Exercise instructions >>
Render every line of the records below as a JSON list of strings, one string per line, leaving out blank lines.

— start —

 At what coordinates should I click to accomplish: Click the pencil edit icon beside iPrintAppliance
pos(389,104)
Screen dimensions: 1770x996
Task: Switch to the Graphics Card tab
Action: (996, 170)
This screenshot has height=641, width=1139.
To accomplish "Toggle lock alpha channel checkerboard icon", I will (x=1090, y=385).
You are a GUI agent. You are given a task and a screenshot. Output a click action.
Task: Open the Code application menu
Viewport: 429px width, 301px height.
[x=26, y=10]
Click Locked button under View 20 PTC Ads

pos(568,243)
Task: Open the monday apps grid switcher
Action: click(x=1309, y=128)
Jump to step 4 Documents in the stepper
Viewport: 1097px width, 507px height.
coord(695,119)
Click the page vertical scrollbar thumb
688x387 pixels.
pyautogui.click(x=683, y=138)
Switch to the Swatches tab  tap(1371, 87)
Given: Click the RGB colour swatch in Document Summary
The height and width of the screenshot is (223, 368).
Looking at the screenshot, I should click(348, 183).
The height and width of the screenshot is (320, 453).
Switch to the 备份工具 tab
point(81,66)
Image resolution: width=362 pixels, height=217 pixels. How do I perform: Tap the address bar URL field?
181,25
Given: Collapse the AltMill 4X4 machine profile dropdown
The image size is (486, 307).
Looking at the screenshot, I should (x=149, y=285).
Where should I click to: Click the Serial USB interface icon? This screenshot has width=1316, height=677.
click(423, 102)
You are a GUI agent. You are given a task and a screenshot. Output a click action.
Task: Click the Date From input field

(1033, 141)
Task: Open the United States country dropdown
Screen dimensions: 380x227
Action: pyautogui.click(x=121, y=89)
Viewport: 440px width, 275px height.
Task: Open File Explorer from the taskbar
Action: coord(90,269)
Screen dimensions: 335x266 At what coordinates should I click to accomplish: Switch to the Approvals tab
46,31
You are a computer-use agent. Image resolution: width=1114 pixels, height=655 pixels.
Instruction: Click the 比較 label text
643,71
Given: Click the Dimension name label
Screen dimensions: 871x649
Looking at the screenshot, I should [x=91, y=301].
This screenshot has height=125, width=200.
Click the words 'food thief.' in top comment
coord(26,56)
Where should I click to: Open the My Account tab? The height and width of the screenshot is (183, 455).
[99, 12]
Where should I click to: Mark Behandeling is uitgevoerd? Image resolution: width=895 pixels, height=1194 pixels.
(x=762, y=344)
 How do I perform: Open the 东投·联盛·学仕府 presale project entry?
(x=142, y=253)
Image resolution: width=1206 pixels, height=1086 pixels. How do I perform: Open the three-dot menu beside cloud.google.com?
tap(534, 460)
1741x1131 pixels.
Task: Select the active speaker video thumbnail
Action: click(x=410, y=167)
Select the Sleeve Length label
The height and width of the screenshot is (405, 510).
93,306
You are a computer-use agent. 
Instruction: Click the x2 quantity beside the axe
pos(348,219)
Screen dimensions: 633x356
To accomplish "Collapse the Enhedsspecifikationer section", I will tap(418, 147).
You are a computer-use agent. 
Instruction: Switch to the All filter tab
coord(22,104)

— end —

Output for this exercise >>
[
  " At what coordinates should I click to accomplish: Click the pencil edit icon beside iPrintAppliance",
  "pos(389,104)",
  "Screen dimensions: 1770x996",
  "Task: Switch to the Graphics Card tab",
  "Action: (996, 170)",
  "This screenshot has height=641, width=1139.",
  "To accomplish \"Toggle lock alpha channel checkerboard icon\", I will (x=1090, y=385).",
  "You are a GUI agent. You are given a task and a screenshot. Output a click action.",
  "Task: Open the Code application menu",
  "Viewport: 429px width, 301px height.",
  "[x=26, y=10]",
  "Click Locked button under View 20 PTC Ads",
  "pos(568,243)",
  "Task: Open the monday apps grid switcher",
  "Action: click(x=1309, y=128)",
  "Jump to step 4 Documents in the stepper",
  "Viewport: 1097px width, 507px height.",
  "coord(695,119)",
  "Click the page vertical scrollbar thumb",
  "688x387 pixels.",
  "pyautogui.click(x=683, y=138)",
  "Switch to the Swatches tab  tap(1371, 87)",
  "Given: Click the RGB colour swatch in Document Summary",
  "The height and width of the screenshot is (223, 368).",
  "Looking at the screenshot, I should click(348, 183).",
  "The height and width of the screenshot is (320, 453).",
  "Switch to the 备份工具 tab",
  "point(81,66)",
  "Image resolution: width=362 pixels, height=217 pixels. How do I perform: Tap the address bar URL field?",
  "181,25",
  "Given: Collapse the AltMill 4X4 machine profile dropdown",
  "The image size is (486, 307).",
  "Looking at the screenshot, I should (x=149, y=285).",
  "Where should I click to: Click the Serial USB interface icon? This screenshot has width=1316, height=677.",
  "click(423, 102)",
  "You are a GUI agent. You are given a task and a screenshot. Output a click action.",
  "Task: Click the Date From input field",
  "(1033, 141)",
  "Task: Open the United States country dropdown",
  "Screen dimensions: 380x227",
  "Action: pyautogui.click(x=121, y=89)",
  "Viewport: 440px width, 275px height.",
  "Task: Open File Explorer from the taskbar",
  "Action: coord(90,269)",
  "Screen dimensions: 335x266 At what coordinates should I click to accomplish: Switch to the Approvals tab",
  "46,31",
  "You are a computer-use agent. Image resolution: width=1114 pixels, height=655 pixels.",
  "Instruction: Click the 比較 label text",
  "643,71",
  "Given: Click the Dimension name label",
  "Screen dimensions: 871x649",
  "Looking at the screenshot, I should [x=91, y=301].",
  "This screenshot has height=125, width=200.",
  "Click the words 'food thief.' in top comment",
  "coord(26,56)",
  "Where should I click to: Open the My Account tab? The height and width of the screenshot is (183, 455).",
  "[99, 12]",
  "Where should I click to: Mark Behandeling is uitgevoerd? Image resolution: width=895 pixels, height=1194 pixels.",
  "(x=762, y=344)",
  " How do I perform: Open the 东投·联盛·学仕府 presale project entry?",
  "(x=142, y=253)",
  "Image resolution: width=1206 pixels, height=1086 pixels. How do I perform: Open the three-dot menu beside cloud.google.com?",
  "tap(534, 460)",
  "1741x1131 pixels.",
  "Task: Select the active speaker video thumbnail",
  "Action: click(x=410, y=167)",
  "Select the Sleeve Length label",
  "The height and width of the screenshot is (405, 510).",
  "93,306",
  "You are a computer-use agent. ",
  "Instruction: Click the x2 quantity beside the axe",
  "pos(348,219)",
  "Screen dimensions: 633x356",
  "To accomplish \"Collapse the Enhedsspecifikationer section\", I will tap(418, 147).",
  "You are a computer-use agent. ",
  "Instruction: Switch to the All filter tab",
  "coord(22,104)"
]